Es innegable que curas y religiosos han cometido delitos de pedofilia y que miembros de la jerarquía eclesial, en determinados países, han encubierto culposamente tales hechos, de modo que algunos han quedado impunes. El asunto es gravísimo, y de consecuencias terribles para las víctimas; y, desde luego, para la propia Iglesia. Por otra parte, los autores de estos crímenes y de su encubrimiento son una minoría dentro del clero católico. El actual pontífice los ha reprobado públicamente y ha pedido perdón en nombre de la Iglesia. Era lo que debía hacer, y no un gesto gratuito, condescendiente y generoso al que Benedicto XVI no estuviera obligado, como bastantes católicos españoles parecen pensar.

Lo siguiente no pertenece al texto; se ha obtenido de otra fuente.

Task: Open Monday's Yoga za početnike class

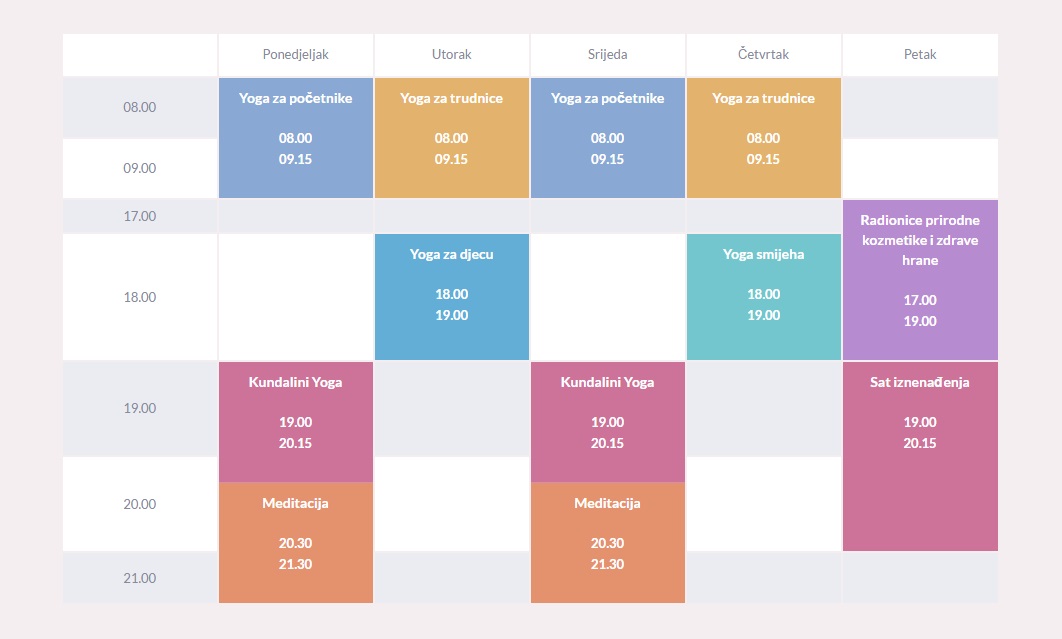Action: coord(295,138)
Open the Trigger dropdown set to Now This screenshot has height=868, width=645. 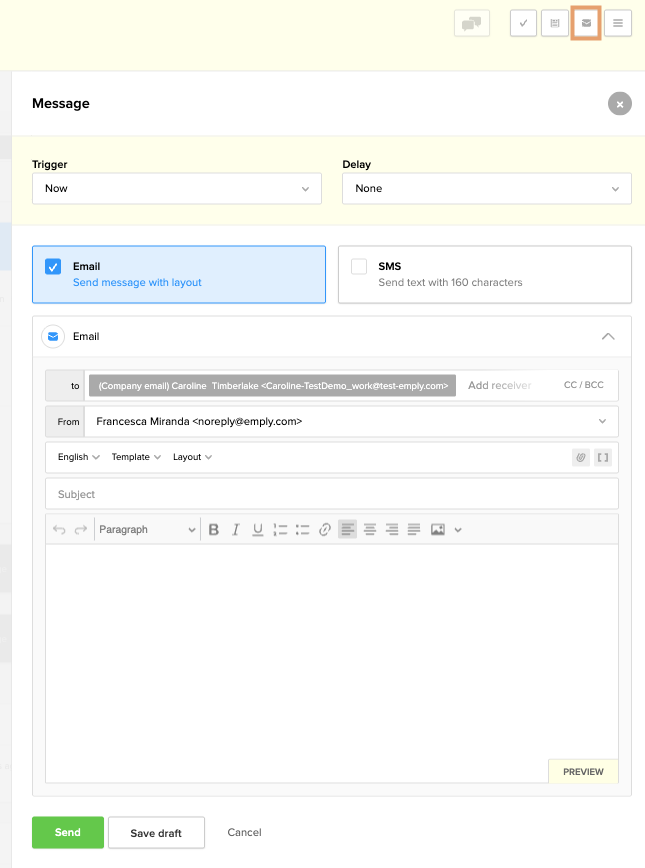[x=177, y=188]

Y nada indica que el Papa suponga que, obrando así, exima a los culpables de las responsabilidades penales en que hayan incurrido y se les pueda en justicia demandar.
Dicho esto, creo que sería ingenuo pasar por alto otros aspectos de la cuestión, como la extendida tendencia a generalizar las imputaciones de pederastia o de complicidad con la misma a toda la Iglesia. Aquí influyen distintos factores. En primer lugar, la histeria contagiosa que va siempre asociada a este tipo de escándalos y de la que hay precedentes bien conocidos. En las décadas finales del pasado siglo, se desató en Estados Unidos una auténtica fiebre de denuncias por abusos sexuales en las escuelas, y muchos maestros fueron detenidos y procesados. Aunque la mayor parte de ellos fueron absueltos por los tribunales, sus reputaciones quedaron seriamente dañadas y la profesión, en general, se vio puesta bajo sospecha durante varios años, al tiempo que se difundía la superstición de que muchísimos americanos (si no la totalidad de ellos) habían sido violados en su infancia por sus profesores o por sus mismos padres, convirtiéndose en neuróticos crónicos al empeñarse en reprimir y negar la memoria de aquellas supuestas agresiones. Obras como el best-seller de Jeffrey M. Masson -El asalto a la verdad (1984)-, en el que se reprochaba a Freud haber renunciado a la teoría de la seducción infantil por resultarle intolerable la idea de que la mayoría de los adultos varones abusaran habitualmente de sus hijos, proporcionaron combustible a lo que resultó ser, a la postre, una paranoia colectiva inducida por el eclipse de la familia y la consiguiente conciencia de culpabilidad en los millones de divorciados jóvenes que se desentendían, en la práctica, del cuidado de sus proles.
En el caso de España, no es aventurado conjeturar que puede influir en las fantasías anticlericales del presente la incidencia de una crisis similar de la institución matrimonial, que ha llegado con algún retraso respecto a Estados Unidos y a la Europa más próspera, y que, dada la peculiar historia de nuestro país, busca su chivo expiatorio en la educación católica. Muchos de los que pasamos por ella -incluso algunos que no nos consideramos siquiera cristianos- guardamos un buen recuerdo de nuestros colegios, pero no se puede ignorar que existe un alto porcentaje de resentidos. Por último, hay que contar con la evidencia de un anticristianismo militante, el nuevo «socialismo de los imbéciles», dispuesto a emular al antisemitismo de antaño. Los chistes gráficos de cierta prensa a propósito de curas pedófilos parecen calcados de las imágenes antijudías clásicas, con sus caricaturas de rabinos de rasgos repugnantes crucificando o degollando niños cristianos. Y es que a los perseguidores se les ve venir desde lejos, porque recurren siempre a las mismas técnicas estereotipadas para propagar el odio.